Recent Solaris provides a way to delete all file descriptors
greater than a given integer, and provides a way to ask
posix_spawn to do so. I believe glibc should implement these extensions.
Both of the big programs I have worked on, xemacs and openjdk,
have written their own way to do this.
extern int posix_spawn_file_actions_addclosefrom_np(
extern void closefrom(int);
The functionality that has been added to glibc allowing FD_CLOSE_ON_EXEC
to be specified at time of creation of the fd does help (thank you)
but it is not sufficient for "open" programs like the JDK where
arbitrary third party native code may be concurrently opening file
descriptors while creating a subprocess.
nscd.c does this by hand in a Linux-specific way, and it is trivial to implement
in libc on Hurd. So this seems like a good addition.
No, it's a horrible idea. The assumption that a program knows all the open file
descriptors is simply invalid. The runtime (all kinds of libraries) can at any
point in time create additional file descriptors and indiscriminately calls for
trouble. The correct way is to name the individual file descriptors the program
knows about and let the creator of the other file descriptors worry about the rest.
The reason nscd can do it the way it does it is simple: all the code used is
controlled by libc. But that's a special case.

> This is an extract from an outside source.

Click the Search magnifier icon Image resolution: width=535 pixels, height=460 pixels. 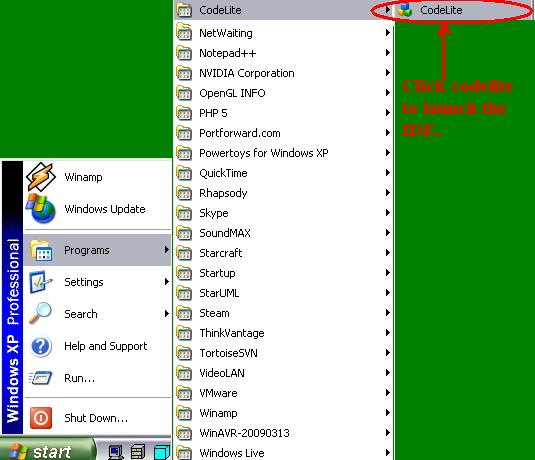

Aside from the Solaris 10 precedent, other OSes have adopted
closefrom, apparently with the same behavior.
To provide more motivation, the idea is that you are in a
large multithreaded app that is swimming in a sea of unknown
file descriptors that may or may not have FD_CLOEXEC set,
you fork(), frob some file descriptors you care about,
and then need to close the rest. You write your own buggy closefrom
or use the one provided by the system.
(In reply to comment #3)
> Here's OpenBSD:
> Here's NetBSD:
This is *anything* but an argument in favor.
> To provide more motivation, the idea is that you are in a
> large multithreaded app that is swimming in a sea of unknown
> file descriptors that may or may not have FD_CLOEXEC set,
So, fix the code. We have O_CLOEXEC support as well. There is no reason to
work around buggy code and this interface *actively* prevents innovations by
usurping file descriptors.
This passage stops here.